--- Recorded information ---

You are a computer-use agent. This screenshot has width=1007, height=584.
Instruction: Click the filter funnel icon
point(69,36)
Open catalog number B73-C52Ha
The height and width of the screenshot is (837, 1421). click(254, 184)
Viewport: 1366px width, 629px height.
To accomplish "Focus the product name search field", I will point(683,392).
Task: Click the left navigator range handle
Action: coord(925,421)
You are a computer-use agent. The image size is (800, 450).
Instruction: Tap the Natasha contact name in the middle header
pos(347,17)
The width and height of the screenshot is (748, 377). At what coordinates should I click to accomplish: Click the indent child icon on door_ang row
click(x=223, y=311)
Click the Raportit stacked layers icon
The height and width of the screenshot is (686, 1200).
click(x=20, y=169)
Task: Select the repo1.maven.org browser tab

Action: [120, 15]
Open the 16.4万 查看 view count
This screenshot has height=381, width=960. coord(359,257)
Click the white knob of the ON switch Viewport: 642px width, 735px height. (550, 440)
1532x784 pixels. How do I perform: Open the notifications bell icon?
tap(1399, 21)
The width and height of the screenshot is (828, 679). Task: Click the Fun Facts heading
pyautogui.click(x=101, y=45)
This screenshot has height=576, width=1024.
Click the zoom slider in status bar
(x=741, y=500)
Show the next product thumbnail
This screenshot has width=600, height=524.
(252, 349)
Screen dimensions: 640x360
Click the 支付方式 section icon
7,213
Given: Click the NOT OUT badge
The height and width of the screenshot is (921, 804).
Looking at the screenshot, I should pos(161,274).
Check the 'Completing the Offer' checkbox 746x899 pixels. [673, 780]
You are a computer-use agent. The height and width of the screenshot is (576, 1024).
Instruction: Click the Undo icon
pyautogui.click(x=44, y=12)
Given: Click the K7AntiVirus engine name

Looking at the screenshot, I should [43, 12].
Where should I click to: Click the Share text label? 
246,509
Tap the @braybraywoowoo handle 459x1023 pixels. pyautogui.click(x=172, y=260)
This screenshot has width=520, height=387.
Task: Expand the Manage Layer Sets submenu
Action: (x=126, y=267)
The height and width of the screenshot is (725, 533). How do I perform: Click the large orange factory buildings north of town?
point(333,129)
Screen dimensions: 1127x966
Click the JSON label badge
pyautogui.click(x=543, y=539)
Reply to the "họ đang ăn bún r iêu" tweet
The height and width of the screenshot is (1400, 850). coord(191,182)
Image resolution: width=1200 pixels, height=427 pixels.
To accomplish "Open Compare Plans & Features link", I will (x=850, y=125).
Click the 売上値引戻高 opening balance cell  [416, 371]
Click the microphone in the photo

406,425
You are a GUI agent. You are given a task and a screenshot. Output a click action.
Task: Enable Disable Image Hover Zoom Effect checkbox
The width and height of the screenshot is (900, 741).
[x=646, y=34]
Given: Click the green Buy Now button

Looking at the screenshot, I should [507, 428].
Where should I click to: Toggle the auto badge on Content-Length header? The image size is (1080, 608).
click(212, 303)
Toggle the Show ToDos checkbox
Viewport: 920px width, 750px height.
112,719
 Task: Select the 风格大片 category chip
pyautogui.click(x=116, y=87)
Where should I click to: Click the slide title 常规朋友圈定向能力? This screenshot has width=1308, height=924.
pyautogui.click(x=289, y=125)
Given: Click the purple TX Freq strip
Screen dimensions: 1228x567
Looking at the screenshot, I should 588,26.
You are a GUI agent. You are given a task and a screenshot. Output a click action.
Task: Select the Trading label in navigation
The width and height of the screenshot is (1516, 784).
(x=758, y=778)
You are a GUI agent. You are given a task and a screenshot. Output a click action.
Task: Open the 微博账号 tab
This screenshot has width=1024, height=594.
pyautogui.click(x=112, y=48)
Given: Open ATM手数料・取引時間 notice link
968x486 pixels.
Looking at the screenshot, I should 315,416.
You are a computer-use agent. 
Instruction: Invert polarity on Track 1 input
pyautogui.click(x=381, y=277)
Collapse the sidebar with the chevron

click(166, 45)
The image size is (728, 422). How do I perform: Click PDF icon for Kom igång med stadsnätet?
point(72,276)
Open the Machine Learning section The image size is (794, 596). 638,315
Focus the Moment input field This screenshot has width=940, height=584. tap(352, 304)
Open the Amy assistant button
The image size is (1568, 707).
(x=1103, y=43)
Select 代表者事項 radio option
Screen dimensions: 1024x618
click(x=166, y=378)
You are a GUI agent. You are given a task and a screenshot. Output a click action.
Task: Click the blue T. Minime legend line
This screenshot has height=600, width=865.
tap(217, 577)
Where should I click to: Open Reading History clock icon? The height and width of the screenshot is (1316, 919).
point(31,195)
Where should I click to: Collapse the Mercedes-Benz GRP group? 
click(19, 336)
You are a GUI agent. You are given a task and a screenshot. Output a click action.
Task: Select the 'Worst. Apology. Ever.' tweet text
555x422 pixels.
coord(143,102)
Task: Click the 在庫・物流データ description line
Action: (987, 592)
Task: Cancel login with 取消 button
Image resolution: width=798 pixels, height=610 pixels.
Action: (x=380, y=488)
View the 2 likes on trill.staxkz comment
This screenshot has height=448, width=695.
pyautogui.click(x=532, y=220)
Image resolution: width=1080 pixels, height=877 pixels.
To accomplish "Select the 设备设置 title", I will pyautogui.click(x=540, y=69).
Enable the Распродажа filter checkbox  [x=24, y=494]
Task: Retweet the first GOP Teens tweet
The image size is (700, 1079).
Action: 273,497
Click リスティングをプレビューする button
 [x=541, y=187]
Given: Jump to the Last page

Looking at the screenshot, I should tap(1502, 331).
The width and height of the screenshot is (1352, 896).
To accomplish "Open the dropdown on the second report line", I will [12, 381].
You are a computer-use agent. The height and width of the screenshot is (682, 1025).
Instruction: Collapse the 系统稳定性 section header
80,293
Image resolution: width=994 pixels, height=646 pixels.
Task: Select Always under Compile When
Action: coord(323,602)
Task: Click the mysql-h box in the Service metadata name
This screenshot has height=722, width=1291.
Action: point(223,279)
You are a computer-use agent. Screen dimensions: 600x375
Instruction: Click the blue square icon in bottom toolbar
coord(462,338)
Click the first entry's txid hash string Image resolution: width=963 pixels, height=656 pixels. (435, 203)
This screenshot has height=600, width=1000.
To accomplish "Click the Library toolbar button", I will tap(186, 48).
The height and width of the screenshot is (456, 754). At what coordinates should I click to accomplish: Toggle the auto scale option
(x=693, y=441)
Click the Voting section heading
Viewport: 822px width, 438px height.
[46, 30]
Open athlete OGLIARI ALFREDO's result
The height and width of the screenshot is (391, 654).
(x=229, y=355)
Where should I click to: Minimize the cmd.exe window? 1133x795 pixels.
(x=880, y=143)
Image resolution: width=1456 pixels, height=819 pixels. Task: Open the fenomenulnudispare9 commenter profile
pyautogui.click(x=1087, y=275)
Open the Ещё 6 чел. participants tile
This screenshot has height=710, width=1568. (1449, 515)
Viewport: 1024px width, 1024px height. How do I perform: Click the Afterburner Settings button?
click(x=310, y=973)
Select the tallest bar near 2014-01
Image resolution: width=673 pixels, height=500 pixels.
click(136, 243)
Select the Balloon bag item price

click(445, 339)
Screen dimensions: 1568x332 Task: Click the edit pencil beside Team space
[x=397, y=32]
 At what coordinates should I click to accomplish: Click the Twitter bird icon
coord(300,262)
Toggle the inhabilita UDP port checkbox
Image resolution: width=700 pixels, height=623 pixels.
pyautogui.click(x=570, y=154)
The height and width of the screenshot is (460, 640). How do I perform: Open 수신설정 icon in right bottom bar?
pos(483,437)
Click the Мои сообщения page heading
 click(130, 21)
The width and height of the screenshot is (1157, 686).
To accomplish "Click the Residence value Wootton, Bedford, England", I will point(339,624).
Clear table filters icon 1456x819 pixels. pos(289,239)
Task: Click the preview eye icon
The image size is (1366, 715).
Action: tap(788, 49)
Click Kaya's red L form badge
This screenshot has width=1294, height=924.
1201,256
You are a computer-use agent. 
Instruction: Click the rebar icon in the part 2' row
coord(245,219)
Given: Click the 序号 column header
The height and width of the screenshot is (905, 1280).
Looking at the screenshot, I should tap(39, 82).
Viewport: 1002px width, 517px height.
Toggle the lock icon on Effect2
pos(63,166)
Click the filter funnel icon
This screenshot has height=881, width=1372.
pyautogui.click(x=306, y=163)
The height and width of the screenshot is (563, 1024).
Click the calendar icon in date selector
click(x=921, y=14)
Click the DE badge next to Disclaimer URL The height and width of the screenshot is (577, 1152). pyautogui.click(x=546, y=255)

---

Aim of the exercise:
Taking the line with "Task: Enable Disable" as the first and the line with "Select 代表者事項 radio option" as the last, retype that stretch of the data above exactly, with no other lines.

Output of the task:
Task: Enable Disable Image Hover Zoom Effect checkbox
The width and height of the screenshot is (900, 741).
[x=646, y=34]
Given: Click the green Buy Now button

Looking at the screenshot, I should [507, 428].
Where should I click to: Toggle the auto badge on Content-Length header? The image size is (1080, 608).
click(212, 303)
Toggle the Show ToDos checkbox
Viewport: 920px width, 750px height.
112,719
 Task: Select the 风格大片 category chip
pyautogui.click(x=116, y=87)
Where should I click to: Click the slide title 常规朋友圈定向能力? This screenshot has width=1308, height=924.
pyautogui.click(x=289, y=125)
Given: Click the purple TX Freq strip
Screen dimensions: 1228x567
Looking at the screenshot, I should 588,26.
You are a GUI agent. You are given a task and a screenshot. Output a click action.
Task: Select the Trading label in navigation
The width and height of the screenshot is (1516, 784).
(x=758, y=778)
You are a GUI agent. You are given a task and a screenshot. Output a click action.
Task: Open the 微博账号 tab
This screenshot has width=1024, height=594.
pyautogui.click(x=112, y=48)
Given: Open ATM手数料・取引時間 notice link
968x486 pixels.
Looking at the screenshot, I should 315,416.
You are a computer-use agent. 
Instruction: Invert polarity on Track 1 input
pyautogui.click(x=381, y=277)
Collapse the sidebar with the chevron

click(166, 45)
The image size is (728, 422). How do I perform: Click PDF icon for Kom igång med stadsnätet?
point(72,276)
Open the Machine Learning section The image size is (794, 596). 638,315
Focus the Moment input field This screenshot has width=940, height=584. tap(352, 304)
Open the Amy assistant button
The image size is (1568, 707).
(x=1103, y=43)
Select 代表者事項 radio option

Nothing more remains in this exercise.